In November 2003, there was yet another public hearing. Members of the redevelopment board, which had earlier blocked a drugstore at the site, now asked if Collins could include retail space on the street. Several neighbors, including attorney John Worden, the longtime moderator of town meeting, objected that the project was not compatible with the Jason-Russell House, site of the bloodiest battle of the first day of the American Revolution. Worden also warned that unless he was satisfied, he would oppose the project, which Collins interpreted as a threat to challenge the permit in court.

Worden and other opponents never explained why the design of the housing project was inappropriate, considering that the commercial block on the other side of the intersection included a pizza parlor, copy shop, and real estate office. Worden’s objection, for example, that “we don’t do walls in Arlington” disregarded the three-foot-high wall that has long surrounded the Jason-Russell House.

Worried about the cost a long legal fight would incur, Collins, who by that time had bought the parcel from the Brooks Co., decided in March 2004 to shelve the multifamily housing plan and instead build nine two-family houses and one single-family house on the site. Since this was a “by right” use of the site, he did not have to go through the environmental design review process. In addition, since each building would be a one- or two-family house, he did not have to include any affordable housing units in the 19-unit development. The town’s planners and members of the redevelopment board were bitterly disappointed, but they could not convince Collins to revert to his previous plan and risk a court challenge.

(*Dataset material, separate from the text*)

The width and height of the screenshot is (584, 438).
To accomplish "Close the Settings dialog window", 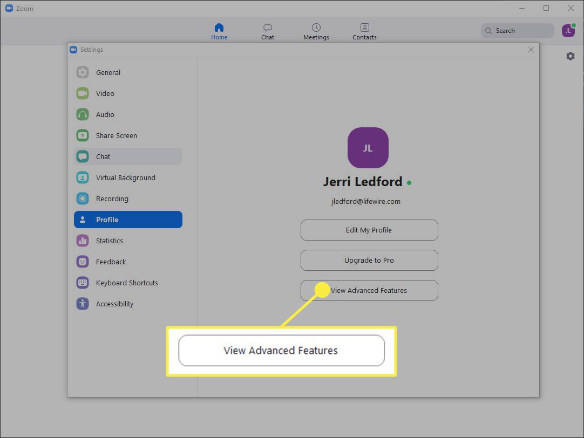I will [531, 50].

rlington’s shift from a casual pro-growth regime in the mid 20th century to a procedural and effectively anti-growth system in recent decades was hardly unique. During the late 20th century, municipalities throughout greater Boston turned strongly against development, adopting similar mechanisms—such as building moratoriums, special permits, environmental design reviews, and highly restrictive zoning laws—to control it.

These policies have had a profound impact upon the region’s land-use and settlement patterns. If the development policies of the past had persisted, developers could have responded quickly to changes in demand for homes, and in particular for apartments. As was the case in the trolley era, developers could have produced multifamily housing close to employment centers and/or transportation to them, where the demand was highest. Freer rein on production would likely have increased supply and lowered prices of dwellings beyond the levels that prevail today. Greater Boston might have generated more efficient land uses, circulation patterns, and distribution of population than it did. Such gains would have had their own costs, in the form of demolition of Victorian-era homes, change in the character and functions of neighborhoods, and perhaps the increased construction of certain types of buildings, such as pillbox or high-rise apartments, that many find unappealing.

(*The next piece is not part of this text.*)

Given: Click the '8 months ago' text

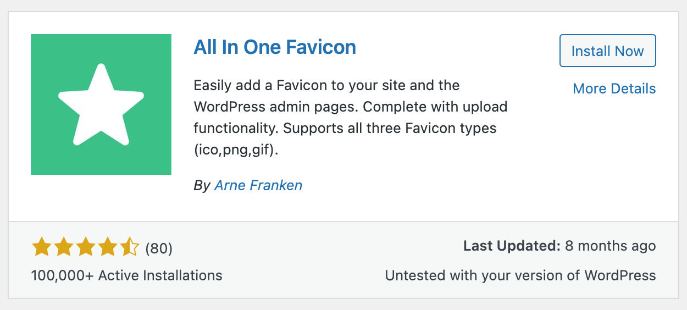Looking at the screenshot, I should point(610,246).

Today, almost everyone believes we should respect the character of communities, protect the local environment, and save buildings considered historically significant. Yet the history of land-use regulation in Arlington shows that in pursuing these admirable goals, Massachusetts communities created a torturous process for approving new housing. Furthermore, local regulatory procedures have become vehicles for rampant parochialism, the opposite of the planning ideal of organizing metropolitan areas for the good of all. Given how far the regulatory pendulum has swung, it seems high time to craft and execute a public policy that restores the balance not only between communal controls and individual property rights but also between local and metropolitan interests.

Alexander von Hoffman is a senior research fellow at Harvard’s Joint Center for Housing Studies. This article is based on a longer study of land-use regulation in Arlington that was funded and will be published by Harvard’s Rappaport Institute for Greater Boston, Taubman Center for State and Local Government, and Real Estate Academic Initiative.